Start of Block
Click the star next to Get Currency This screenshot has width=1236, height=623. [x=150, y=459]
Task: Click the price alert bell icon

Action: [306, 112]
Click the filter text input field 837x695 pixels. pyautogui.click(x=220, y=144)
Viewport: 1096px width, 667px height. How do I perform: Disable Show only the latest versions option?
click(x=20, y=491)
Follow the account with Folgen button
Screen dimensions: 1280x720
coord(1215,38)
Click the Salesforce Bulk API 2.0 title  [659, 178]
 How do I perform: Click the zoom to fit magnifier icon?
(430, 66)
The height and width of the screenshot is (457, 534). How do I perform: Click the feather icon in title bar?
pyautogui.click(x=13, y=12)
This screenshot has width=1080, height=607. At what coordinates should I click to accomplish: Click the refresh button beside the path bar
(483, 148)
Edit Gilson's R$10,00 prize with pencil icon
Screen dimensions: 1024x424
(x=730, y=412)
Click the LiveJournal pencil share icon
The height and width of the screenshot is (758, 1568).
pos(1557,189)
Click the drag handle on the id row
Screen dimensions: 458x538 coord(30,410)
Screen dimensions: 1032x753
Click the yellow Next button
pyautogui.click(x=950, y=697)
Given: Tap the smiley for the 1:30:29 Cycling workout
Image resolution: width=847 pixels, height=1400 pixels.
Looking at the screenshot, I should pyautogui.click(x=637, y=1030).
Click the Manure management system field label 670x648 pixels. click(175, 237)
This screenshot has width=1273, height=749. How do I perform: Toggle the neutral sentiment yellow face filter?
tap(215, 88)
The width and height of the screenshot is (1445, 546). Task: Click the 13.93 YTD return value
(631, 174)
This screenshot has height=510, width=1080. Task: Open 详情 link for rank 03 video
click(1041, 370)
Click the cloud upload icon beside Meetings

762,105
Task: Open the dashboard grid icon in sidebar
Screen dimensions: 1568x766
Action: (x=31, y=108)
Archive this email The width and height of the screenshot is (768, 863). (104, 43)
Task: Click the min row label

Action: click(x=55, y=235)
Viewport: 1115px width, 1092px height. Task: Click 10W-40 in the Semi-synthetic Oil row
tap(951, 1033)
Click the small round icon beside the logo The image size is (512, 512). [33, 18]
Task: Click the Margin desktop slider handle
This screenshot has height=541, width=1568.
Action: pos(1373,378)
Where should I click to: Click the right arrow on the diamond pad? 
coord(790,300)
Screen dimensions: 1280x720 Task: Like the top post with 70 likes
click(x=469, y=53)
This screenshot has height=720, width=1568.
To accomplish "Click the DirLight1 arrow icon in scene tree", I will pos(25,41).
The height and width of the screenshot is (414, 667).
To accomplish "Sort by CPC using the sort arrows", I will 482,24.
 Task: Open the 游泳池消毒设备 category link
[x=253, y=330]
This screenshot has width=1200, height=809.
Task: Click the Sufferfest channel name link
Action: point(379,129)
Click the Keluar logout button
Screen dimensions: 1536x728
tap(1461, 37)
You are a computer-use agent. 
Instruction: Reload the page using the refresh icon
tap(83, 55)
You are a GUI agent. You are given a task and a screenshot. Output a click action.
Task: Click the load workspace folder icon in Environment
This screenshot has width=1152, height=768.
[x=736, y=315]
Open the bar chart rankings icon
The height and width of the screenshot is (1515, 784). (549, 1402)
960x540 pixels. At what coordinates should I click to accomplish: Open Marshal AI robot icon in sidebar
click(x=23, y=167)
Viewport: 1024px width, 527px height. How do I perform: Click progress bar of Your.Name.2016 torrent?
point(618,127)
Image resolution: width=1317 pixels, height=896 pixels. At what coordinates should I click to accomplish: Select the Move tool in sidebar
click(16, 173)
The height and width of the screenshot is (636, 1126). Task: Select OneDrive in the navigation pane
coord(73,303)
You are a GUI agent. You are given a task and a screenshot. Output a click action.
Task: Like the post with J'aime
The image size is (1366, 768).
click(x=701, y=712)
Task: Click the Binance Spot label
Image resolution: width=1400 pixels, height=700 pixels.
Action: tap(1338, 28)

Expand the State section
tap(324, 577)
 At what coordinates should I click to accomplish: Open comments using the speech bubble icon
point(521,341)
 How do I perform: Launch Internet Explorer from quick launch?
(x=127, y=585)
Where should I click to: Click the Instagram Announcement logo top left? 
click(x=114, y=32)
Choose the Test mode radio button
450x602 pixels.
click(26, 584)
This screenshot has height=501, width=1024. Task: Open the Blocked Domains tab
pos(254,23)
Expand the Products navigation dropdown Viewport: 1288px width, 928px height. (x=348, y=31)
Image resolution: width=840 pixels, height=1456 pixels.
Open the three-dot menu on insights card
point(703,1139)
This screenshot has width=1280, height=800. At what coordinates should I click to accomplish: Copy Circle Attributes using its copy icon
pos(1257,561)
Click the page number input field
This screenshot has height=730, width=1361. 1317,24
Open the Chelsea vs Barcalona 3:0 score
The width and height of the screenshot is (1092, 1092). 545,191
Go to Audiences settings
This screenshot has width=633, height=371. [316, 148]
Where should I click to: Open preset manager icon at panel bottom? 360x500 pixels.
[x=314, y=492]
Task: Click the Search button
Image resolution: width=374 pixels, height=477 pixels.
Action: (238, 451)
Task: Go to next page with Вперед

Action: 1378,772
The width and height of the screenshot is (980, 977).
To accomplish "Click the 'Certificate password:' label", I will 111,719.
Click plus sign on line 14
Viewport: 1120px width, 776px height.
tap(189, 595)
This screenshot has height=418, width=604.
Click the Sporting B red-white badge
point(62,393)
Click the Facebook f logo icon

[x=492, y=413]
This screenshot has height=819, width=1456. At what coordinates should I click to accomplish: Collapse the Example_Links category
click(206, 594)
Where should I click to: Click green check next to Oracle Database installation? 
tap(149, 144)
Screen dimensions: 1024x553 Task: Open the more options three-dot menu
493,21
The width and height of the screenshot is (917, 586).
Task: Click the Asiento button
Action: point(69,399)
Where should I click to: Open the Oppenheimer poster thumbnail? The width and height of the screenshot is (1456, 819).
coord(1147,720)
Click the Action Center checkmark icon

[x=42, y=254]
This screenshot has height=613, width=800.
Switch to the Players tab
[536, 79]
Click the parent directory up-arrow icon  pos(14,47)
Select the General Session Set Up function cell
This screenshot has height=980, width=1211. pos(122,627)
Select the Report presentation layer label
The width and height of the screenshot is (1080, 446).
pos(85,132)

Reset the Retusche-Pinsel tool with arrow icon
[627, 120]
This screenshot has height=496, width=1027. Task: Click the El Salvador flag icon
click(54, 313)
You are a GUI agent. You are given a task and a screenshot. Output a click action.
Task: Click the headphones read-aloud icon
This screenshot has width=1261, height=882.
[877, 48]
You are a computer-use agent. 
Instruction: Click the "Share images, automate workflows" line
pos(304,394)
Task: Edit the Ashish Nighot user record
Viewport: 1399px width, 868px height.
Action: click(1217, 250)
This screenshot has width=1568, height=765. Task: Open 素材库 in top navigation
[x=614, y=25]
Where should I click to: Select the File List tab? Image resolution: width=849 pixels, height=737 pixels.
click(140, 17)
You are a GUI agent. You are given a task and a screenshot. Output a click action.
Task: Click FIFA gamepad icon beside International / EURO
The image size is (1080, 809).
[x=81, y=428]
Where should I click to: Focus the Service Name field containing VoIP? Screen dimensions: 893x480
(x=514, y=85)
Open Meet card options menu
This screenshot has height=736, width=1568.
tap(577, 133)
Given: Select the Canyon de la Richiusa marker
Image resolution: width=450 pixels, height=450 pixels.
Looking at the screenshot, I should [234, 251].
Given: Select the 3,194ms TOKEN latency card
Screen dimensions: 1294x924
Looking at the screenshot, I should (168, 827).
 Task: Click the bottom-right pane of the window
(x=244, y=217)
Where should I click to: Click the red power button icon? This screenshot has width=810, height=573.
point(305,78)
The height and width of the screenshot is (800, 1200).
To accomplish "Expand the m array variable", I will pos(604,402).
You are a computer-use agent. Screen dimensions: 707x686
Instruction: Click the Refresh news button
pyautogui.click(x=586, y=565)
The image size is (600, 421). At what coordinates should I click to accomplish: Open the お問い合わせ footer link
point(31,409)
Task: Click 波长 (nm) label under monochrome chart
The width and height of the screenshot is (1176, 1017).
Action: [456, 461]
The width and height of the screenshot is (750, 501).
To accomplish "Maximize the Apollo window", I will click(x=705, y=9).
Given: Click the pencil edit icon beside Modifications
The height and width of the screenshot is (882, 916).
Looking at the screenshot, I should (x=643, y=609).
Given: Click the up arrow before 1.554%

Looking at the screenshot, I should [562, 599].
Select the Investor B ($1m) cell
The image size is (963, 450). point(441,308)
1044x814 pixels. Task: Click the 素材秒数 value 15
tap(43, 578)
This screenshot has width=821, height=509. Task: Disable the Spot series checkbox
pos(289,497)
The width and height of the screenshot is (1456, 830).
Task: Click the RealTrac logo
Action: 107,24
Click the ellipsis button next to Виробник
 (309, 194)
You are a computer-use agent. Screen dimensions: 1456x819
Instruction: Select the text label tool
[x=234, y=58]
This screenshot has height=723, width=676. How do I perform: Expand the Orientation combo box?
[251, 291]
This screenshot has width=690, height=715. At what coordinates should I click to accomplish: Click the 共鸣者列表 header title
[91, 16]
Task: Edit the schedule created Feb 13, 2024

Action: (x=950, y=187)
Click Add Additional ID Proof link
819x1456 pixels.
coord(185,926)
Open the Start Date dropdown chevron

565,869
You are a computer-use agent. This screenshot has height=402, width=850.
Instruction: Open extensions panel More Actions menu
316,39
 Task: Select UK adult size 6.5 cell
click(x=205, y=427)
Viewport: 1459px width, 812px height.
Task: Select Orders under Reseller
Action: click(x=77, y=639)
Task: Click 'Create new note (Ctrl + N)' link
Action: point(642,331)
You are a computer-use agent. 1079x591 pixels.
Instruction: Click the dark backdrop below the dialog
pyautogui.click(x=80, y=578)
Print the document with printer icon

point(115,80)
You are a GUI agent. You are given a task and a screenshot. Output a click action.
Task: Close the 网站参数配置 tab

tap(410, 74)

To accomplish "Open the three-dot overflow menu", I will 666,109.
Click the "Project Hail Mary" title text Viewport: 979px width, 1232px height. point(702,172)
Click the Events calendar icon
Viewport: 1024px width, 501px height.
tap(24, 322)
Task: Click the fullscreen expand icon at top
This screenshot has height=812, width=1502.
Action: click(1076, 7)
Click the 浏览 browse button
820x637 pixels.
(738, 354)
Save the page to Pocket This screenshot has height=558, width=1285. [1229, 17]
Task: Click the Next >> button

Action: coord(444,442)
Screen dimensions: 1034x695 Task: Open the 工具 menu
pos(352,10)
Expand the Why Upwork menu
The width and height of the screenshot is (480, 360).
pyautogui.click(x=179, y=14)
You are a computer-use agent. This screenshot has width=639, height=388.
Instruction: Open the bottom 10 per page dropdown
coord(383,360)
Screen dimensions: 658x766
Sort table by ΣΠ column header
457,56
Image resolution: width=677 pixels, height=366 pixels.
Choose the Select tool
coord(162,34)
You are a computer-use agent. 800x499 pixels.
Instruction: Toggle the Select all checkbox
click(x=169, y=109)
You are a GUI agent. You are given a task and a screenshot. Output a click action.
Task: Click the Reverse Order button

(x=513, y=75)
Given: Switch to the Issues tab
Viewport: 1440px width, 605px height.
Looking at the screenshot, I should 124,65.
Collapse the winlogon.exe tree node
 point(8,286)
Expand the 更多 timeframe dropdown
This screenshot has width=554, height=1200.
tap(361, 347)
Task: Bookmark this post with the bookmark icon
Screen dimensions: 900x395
End of Block
- [REQUIRED WORK] From the line that contains "Screen dimensions: 658x766" down to the final line of the entries, print every line exactly as it is, and only those lines.

- [SOLUTION TO THIS EXERCISE]
Screen dimensions: 658x766
Sort table by ΣΠ column header
457,56
Image resolution: width=677 pixels, height=366 pixels.
Choose the Select tool
coord(162,34)
You are a computer-use agent. 800x499 pixels.
Instruction: Toggle the Select all checkbox
click(x=169, y=109)
You are a GUI agent. You are given a task and a screenshot. Output a click action.
Task: Click the Reverse Order button

(x=513, y=75)
Given: Switch to the Issues tab
Viewport: 1440px width, 605px height.
Looking at the screenshot, I should 124,65.
Collapse the winlogon.exe tree node
 point(8,286)
Expand the 更多 timeframe dropdown
This screenshot has width=554, height=1200.
tap(361, 347)
Task: Bookmark this post with the bookmark icon
Screen dimensions: 900x395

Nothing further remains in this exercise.